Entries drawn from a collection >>
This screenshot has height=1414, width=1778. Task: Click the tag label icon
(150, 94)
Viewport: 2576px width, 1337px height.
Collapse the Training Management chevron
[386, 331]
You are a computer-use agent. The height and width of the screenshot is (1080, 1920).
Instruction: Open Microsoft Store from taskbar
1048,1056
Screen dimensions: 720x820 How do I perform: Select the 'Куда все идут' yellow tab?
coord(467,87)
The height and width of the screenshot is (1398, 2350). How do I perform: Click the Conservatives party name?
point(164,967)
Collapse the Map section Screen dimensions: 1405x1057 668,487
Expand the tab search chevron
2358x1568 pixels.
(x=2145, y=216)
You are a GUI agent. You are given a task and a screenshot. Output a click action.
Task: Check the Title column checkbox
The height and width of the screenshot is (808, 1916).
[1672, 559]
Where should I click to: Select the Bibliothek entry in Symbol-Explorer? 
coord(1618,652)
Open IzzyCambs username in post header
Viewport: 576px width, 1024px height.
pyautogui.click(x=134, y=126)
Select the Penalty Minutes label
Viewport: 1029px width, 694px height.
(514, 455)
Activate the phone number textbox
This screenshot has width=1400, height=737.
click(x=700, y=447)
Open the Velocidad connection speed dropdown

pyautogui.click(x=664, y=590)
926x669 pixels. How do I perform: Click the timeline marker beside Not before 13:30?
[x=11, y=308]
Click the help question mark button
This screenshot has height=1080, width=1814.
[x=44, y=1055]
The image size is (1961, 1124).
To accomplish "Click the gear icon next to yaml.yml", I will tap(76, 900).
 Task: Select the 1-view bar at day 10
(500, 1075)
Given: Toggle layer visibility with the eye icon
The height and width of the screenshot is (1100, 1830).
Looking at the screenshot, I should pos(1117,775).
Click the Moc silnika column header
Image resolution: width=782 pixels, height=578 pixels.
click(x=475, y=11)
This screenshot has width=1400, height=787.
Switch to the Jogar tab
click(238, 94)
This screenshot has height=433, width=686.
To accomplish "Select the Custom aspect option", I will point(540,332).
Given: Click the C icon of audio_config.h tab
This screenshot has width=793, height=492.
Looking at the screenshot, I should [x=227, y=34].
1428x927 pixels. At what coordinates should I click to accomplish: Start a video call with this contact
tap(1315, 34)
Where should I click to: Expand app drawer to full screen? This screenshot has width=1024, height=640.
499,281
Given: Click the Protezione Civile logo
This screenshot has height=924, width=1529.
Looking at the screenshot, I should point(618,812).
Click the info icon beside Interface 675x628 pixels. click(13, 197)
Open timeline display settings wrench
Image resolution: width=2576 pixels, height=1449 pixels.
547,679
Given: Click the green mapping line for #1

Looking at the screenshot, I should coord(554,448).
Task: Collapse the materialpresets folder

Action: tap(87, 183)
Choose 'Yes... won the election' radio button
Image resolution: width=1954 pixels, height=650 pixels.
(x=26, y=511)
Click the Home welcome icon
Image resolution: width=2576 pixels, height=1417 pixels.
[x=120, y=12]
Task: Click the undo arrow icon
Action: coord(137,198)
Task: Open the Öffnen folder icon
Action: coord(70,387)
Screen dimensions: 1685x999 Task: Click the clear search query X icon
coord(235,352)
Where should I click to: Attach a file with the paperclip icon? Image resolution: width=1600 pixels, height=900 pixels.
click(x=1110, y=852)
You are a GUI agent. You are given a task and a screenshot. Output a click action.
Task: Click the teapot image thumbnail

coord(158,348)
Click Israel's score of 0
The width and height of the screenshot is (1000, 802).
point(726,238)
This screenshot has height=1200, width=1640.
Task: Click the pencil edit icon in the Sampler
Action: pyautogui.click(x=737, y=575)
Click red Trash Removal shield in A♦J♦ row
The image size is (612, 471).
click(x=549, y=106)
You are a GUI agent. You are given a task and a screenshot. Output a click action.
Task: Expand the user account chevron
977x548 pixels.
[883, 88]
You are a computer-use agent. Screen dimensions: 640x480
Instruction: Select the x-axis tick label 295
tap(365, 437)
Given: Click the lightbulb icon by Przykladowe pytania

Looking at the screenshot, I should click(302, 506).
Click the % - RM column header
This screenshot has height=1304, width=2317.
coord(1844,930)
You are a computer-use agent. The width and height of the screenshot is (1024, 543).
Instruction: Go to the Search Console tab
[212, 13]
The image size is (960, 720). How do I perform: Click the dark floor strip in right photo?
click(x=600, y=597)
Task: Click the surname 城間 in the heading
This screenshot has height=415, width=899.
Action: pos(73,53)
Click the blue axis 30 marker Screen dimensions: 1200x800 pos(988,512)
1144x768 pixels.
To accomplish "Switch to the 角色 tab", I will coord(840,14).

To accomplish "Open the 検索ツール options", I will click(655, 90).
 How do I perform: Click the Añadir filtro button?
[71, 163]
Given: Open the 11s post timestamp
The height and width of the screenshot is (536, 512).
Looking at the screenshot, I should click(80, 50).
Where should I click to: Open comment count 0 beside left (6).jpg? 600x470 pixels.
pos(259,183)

Exercise instructions >> Change every "How do I perform" in the data to "How can I carry out", leaving all other text as it is.

Exercise solution >>
This screenshot has height=1414, width=1778. Task: Click the tag label icon
(150, 94)
Viewport: 2576px width, 1337px height.
Collapse the Training Management chevron
[386, 331]
You are a computer-use agent. The height and width of the screenshot is (1080, 1920).
Instruction: Open Microsoft Store from taskbar
1048,1056
Screen dimensions: 720x820 How can I carry out: Select the 'Куда все идут' yellow tab?
coord(467,87)
The height and width of the screenshot is (1398, 2350). How can I carry out: Click the Conservatives party name?
point(164,967)
Collapse the Map section Screen dimensions: 1405x1057 668,487
Expand the tab search chevron
2358x1568 pixels.
(x=2145, y=216)
You are a GUI agent. You are given a task and a screenshot. Output a click action.
Task: Check the Title column checkbox
The height and width of the screenshot is (808, 1916).
[1672, 559]
Where should I click to: Select the Bibliothek entry in Symbol-Explorer? 
coord(1618,652)
Open IzzyCambs username in post header
Viewport: 576px width, 1024px height.
pyautogui.click(x=134, y=126)
Select the Penalty Minutes label
Viewport: 1029px width, 694px height.
(514, 455)
Activate the phone number textbox
This screenshot has width=1400, height=737.
click(x=700, y=447)
Open the Velocidad connection speed dropdown

pyautogui.click(x=664, y=590)
926x669 pixels. How can I carry out: Click the timeline marker beside Not before 13:30?
[x=11, y=308]
Click the help question mark button
This screenshot has height=1080, width=1814.
[x=44, y=1055]
The image size is (1961, 1124).
To accomplish "Click the gear icon next to yaml.yml", I will tap(76, 900).
 Task: Select the 1-view bar at day 10
(500, 1075)
Given: Toggle layer visibility with the eye icon
The height and width of the screenshot is (1100, 1830).
Looking at the screenshot, I should pos(1117,775).
Click the Moc silnika column header
Image resolution: width=782 pixels, height=578 pixels.
click(x=475, y=11)
This screenshot has width=1400, height=787.
Switch to the Jogar tab
click(238, 94)
This screenshot has height=433, width=686.
To accomplish "Select the Custom aspect option", I will point(540,332).
Given: Click the C icon of audio_config.h tab
This screenshot has width=793, height=492.
Looking at the screenshot, I should [x=227, y=34].
1428x927 pixels. At what coordinates should I click to accomplish: Start a video call with this contact
tap(1315, 34)
Where should I click to: Expand app drawer to full screen? This screenshot has width=1024, height=640.
499,281
Given: Click the Protezione Civile logo
This screenshot has height=924, width=1529.
Looking at the screenshot, I should point(618,812).
Click the info icon beside Interface 675x628 pixels. click(13, 197)
Open timeline display settings wrench
Image resolution: width=2576 pixels, height=1449 pixels.
547,679
Given: Click the green mapping line for #1

Looking at the screenshot, I should coord(554,448).
Task: Collapse the materialpresets folder

Action: tap(87, 183)
Choose 'Yes... won the election' radio button
Image resolution: width=1954 pixels, height=650 pixels.
(x=26, y=511)
Click the Home welcome icon
Image resolution: width=2576 pixels, height=1417 pixels.
[x=120, y=12]
Task: Click the undo arrow icon
Action: coord(137,198)
Task: Open the Öffnen folder icon
Action: coord(70,387)
Screen dimensions: 1685x999 Task: Click the clear search query X icon
coord(235,352)
Where should I click to: Attach a file with the paperclip icon? Image resolution: width=1600 pixels, height=900 pixels.
click(x=1110, y=852)
You are a GUI agent. You are given a task and a screenshot. Output a click action.
Task: Click the teapot image thumbnail

coord(158,348)
Click Israel's score of 0
The width and height of the screenshot is (1000, 802).
point(726,238)
This screenshot has height=1200, width=1640.
Task: Click the pencil edit icon in the Sampler
Action: pyautogui.click(x=737, y=575)
Click red Trash Removal shield in A♦J♦ row
The image size is (612, 471).
click(x=549, y=106)
You are a GUI agent. You are given a task and a screenshot. Output a click action.
Task: Expand the user account chevron
977x548 pixels.
[883, 88]
You are a computer-use agent. Screen dimensions: 640x480
Instruction: Select the x-axis tick label 295
tap(365, 437)
Given: Click the lightbulb icon by Przykladowe pytania

Looking at the screenshot, I should click(302, 506).
Click the % - RM column header
This screenshot has height=1304, width=2317.
coord(1844,930)
You are a computer-use agent. The width and height of the screenshot is (1024, 543).
Instruction: Go to the Search Console tab
[212, 13]
The image size is (960, 720). How can I carry out: Click the dark floor strip in right photo?
click(x=600, y=597)
Task: Click the surname 城間 in the heading
This screenshot has height=415, width=899.
Action: pos(73,53)
Click the blue axis 30 marker Screen dimensions: 1200x800 pos(988,512)
1144x768 pixels.
To accomplish "Switch to the 角色 tab", I will coord(840,14).

To accomplish "Open the 検索ツール options", I will click(655, 90).
 How can I carry out: Click the Añadir filtro button?
[71, 163]
Given: Open the 11s post timestamp
The height and width of the screenshot is (536, 512).
Looking at the screenshot, I should click(80, 50).
Where should I click to: Open comment count 0 beside left (6).jpg? 600x470 pixels.
pos(259,183)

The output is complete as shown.